To contribute greater value, CPOs need to develop and promote a more sophisticated approach to negotiation that considers all parties’ interests

The procurement profession has changed dramatically in the past 20 years, but many of the issues and challenges facing CPOs have remained stubbornly and frustratingly consistent. They include: Why doesn’t procurement have a seat on the board? Why does it have a reputation for only caring about price? Why is it often excluded from strategic business debates and decisions? And why does it find it so hard to make strategic supplier management work properly?

These are complex questions with no simple answer. However, we believe that there is a common theme to each – “value”. Specifically, the ability of CPOs (and the procurement profession at all levels) to recognise, create and release value for their organisations, and to be recognised by their peers and the wider business for their ability and skill in doing so.

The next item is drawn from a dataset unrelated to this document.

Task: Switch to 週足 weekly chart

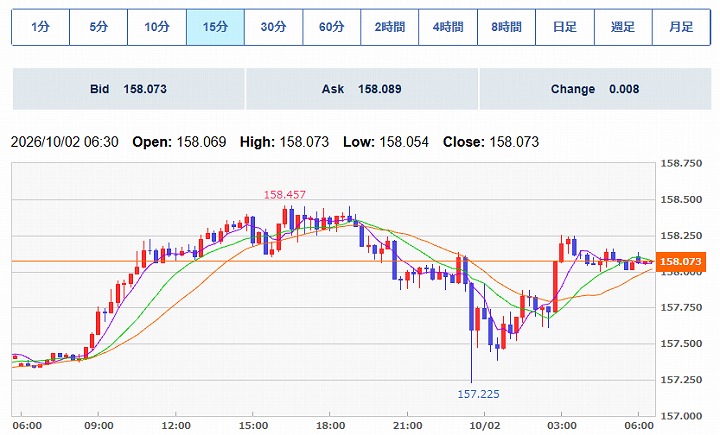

A recent major survey of business and procurement leaders by the International Procurement Leadership Forum1 concluded that significant value could be released from strategic supplier management (an incremental 23 per cent, close to €500 million for each respondent), but not through traditional means. Instead, this required a training investment in “softer” skills such as strategic negotiation and relationship development.

And there’s the rub. A generation of procurement practitioners and leaders has grown up with, and been consistently taught, the notion that world-class procurement is built on the foundation of a rigorous strategic sourcing process, which focuses primarily on the creation of leverage and the exercise of power.

But what if the strategic sourcing process is fundamentally flawed in encouraging too much of a focus on price? What if, in the pursuit of apples-for-apples supplier comparisons and the “perfect” sourcing decision, procurement is actually restricting its ability to identify, create and release value from the supply base? What if existing negotiation training methodologies and toolkits are simply not up to the job? And what if, through its own actions and words, procurement simply reinforces the functional stereotypes that are at the root of the challenges and issues facing all CPOs today, preventing them from moving away from the role of master price tactician to that of trusted commercial partner?